■ CHALLENGE
In the landed cost page below, what rate, minimum, and maximum per entry are given for the Merchandise Processing Fee?

Skip to main content
⚠️ Tariff Update: Section 122 (15% global surcharge) active since Feb 24, 2026 — expires ~Jul 24, 2026. Calculator updated. Learn more →
Try the new Landed Cost Pulse Stack
One tool — HTS classification + full landed cost breakdown + scenario modeling + optimization recommendations
Try Pulse Stack →

What Is Landed Cost — and Why Importers Underestimate It

Landed cost is the total cost of getting an imported product from the factory to your US warehouse — including every fee, duty, and charge between the two points. Most importers budget based on the FOB invoice price and get surprised at the port. The full landed cost formula is:

Landed Cost = Product Cost + Ocean/Air Freight + Marine Insurance + Import Duty (MFN) + Section 301 / 232 / IEEPA Surcharges + Merchandise Processing Fee (MPF) + Harbor Maintenance Fee (HMF) + Customs Broker Fee

On a $50,000 China-origin electronics shipment in 2026, those additional costs commonly total $15,000–$25,000 — a 30–50% premium over the FOB price. The three biggest underestimated line items are the Section 301 tariff (7.5%–145% depending on HTS code and origin), the IEEPA baseline tariff (10% for most non-China countries), and MPF (0.3464% of commercial invoice value, $32.71 minimum, $634.62 maximum per entry).

■ DATA PROVIDED
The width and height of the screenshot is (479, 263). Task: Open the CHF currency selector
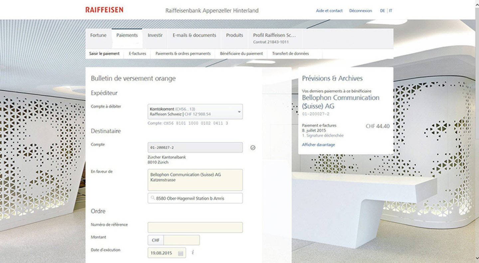tap(156, 240)
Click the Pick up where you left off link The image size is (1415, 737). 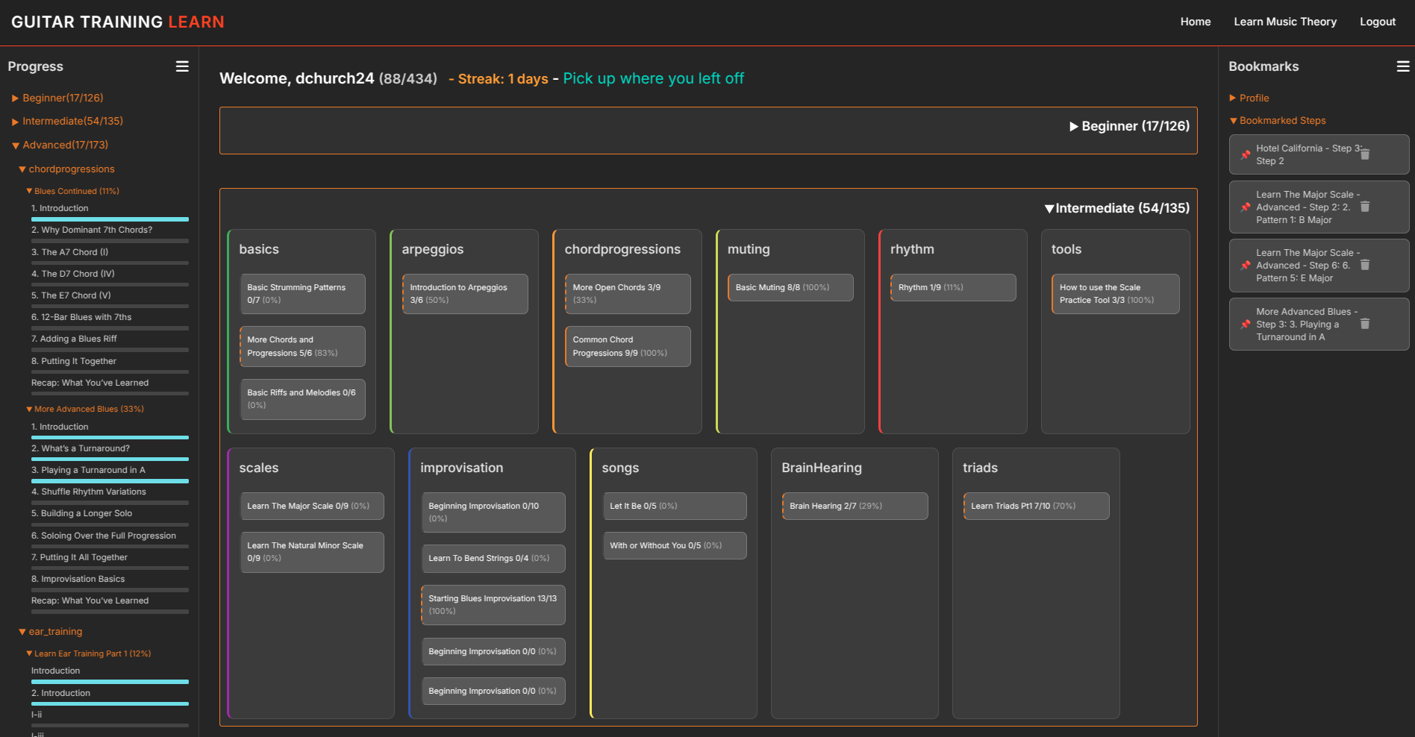click(653, 78)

■ OUTPUT BELOW
0.3464% of commercial invoice value, with a $32.71 minimum and a $634.62 maximum per entry.